2. I am guessing that your example is worthless because it wasn't about the substance of that request. It was about your asking why frequently. I know a couple couples like this and unfortunately it is the girl in both cases who asks why about everything. Almost every request is met with a "Why?" and I can see how that would be annoying. The girls have to have every little thing laid out for them.

3. You greedy little pip. You will get nothing and like it!
animaniactoo

New York, NY

#15 Sep 13, 2012
RedheadwGlasses wrote:
<quoted text>
I'm of the mindset that if you didn't pay for it, you have it because *I* provided it for you (not a gift, per se, but "you say need this for school so I will be generous and buy it for you"), it's mine to take back when I think it's being misused.
I was on team dad all the way.
I have very little tolerance for spoiled, overindulged brats, of which his daughter is president of that club. Sure, he raised her that way, but hopefully he saw the light after that and made other changes.
It's much easier in my book (and my experience) to teach the kids to respect other people's property if you treat things in their possession as their property unless you have specified that it is theirs to use, not theirs to have.

It allows me to be consistent about rules even when they buy it themselves, and apply reasonable logical consequences for misuse of their property within our house.

Therefore when my younger son thought that he could blatantly continue to play a game that he was banned from playing at that point because he was behind in his schoolwork, continuing to play it in front of my face and ignoring my direction to turn it off, I could pull the plug on his computer out of the wall. He may own the computer (he had paid for it), but I pay the electric bill thank you very much, and I will refuse him access for that purpose.

I only had to follow through on doing that (after a warning) 2 to 3 times before he stopped thinking he could break the rules, blatantly, in front of my face, and have no consequences. He was concerned about potential damage to his computer - in that case, my point was that he had been given warning and the option to prevent it and I was not going to stand by and do nothing. It was a minimal risk of damage, and left me able to enforce consequences without treating him in a way I would not treat another person, or modelling behavior that I would not accept from him.

Since: Jun 09

Madison, WI

#16 Sep 13, 2012
I firmly believe, that as a parent, I have the right to take away ANY property that my child has.
animaniactoo

New York, NY

#17 Sep 13, 2012
fwiw, a large part of my thinking is that my house is training in how to deal with and react to authority figures and other people in general. Therefore, the consequences I enforce have to be the most reasonable kinds of things that they will have to deal with in the rest of the world. To give them experience in that, not to treat my house as a special unique place with different rules than the rest of the world they will be dealing with.
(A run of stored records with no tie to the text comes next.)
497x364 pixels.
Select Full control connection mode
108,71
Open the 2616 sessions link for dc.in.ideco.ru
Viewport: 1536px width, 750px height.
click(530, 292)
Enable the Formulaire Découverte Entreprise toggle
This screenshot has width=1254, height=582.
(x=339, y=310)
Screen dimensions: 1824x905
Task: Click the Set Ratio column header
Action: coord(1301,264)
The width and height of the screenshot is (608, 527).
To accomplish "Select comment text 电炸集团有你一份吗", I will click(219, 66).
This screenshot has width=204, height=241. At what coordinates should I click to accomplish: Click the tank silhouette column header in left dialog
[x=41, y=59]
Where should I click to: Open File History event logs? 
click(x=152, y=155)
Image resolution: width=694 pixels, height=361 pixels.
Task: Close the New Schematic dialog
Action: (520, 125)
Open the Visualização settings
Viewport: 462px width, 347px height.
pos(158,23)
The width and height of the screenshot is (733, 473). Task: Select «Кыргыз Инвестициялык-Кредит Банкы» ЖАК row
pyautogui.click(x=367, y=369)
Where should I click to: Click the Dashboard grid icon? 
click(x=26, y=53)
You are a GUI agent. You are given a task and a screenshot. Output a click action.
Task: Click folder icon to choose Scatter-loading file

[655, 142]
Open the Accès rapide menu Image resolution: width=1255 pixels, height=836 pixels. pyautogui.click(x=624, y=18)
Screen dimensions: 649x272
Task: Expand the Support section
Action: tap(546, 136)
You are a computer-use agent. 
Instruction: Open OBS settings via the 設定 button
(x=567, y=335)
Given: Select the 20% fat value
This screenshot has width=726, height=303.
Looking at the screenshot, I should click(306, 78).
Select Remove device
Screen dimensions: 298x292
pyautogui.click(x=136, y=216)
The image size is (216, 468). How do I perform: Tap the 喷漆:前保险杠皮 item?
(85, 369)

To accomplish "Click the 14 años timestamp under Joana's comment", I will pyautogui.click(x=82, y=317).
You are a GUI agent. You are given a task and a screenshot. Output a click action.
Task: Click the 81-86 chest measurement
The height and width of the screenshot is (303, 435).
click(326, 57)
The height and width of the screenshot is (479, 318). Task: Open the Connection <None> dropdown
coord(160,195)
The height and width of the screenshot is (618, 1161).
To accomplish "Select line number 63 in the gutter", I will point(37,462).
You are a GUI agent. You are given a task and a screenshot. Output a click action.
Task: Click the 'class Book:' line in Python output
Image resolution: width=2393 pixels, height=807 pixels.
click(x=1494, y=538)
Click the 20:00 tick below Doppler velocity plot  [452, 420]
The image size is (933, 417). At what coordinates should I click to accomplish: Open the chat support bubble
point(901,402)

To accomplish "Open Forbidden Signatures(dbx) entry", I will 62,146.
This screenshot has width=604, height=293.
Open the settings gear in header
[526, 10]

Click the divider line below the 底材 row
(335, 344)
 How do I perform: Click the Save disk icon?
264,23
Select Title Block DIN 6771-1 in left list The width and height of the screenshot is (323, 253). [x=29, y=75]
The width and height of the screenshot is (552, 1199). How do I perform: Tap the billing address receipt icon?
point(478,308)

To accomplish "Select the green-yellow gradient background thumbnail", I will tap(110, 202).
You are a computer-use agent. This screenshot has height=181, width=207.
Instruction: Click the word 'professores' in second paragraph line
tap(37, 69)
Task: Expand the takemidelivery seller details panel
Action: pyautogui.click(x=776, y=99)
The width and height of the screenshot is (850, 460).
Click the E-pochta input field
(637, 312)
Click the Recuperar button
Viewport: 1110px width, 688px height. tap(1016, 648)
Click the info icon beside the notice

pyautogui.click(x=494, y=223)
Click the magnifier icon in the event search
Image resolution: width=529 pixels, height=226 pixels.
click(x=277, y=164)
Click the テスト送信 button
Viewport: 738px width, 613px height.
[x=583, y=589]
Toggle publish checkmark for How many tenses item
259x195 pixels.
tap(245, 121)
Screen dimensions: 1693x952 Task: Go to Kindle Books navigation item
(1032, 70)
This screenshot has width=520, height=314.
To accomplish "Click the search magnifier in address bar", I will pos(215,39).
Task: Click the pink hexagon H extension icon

In my opinion, destroying something they have cause to think of as theirs is not a reasonable consequence they could expect outside of our house, for the level of offense that occurred.
animaniactoo

New York, NY

#18 Sep 13, 2012
cycle003 wrote:
I firmly believe, that as a parent, I have the right to take away ANY property that my child has.
Does that include things they have paid for themselves?

Toj

“Equality”

Since: Jul 12

Location hidden

#19 Sep 13, 2012
cycle003 wrote:
I firmly believe, that as a parent, I have the right to take away ANY property that my child has.
I believe you do, too. But for the reasons Ani mentioned, destroying that property does set a bad example.

“A Programmer is not in IT!”

Since: Feb 09

Neda, stay with me!

#20 Sep 13, 2012
1 Bust their sheit! that'll learn'em!

2 Why do you have to question everything? Cant you just do something and not want it dissected?

3 yes! level the playing field, let everyone have some money, even the kid in jail, would be unfair to leave her out. If you dont make it fair for her too, then she will fail as an adult, quit school and be a drain on society.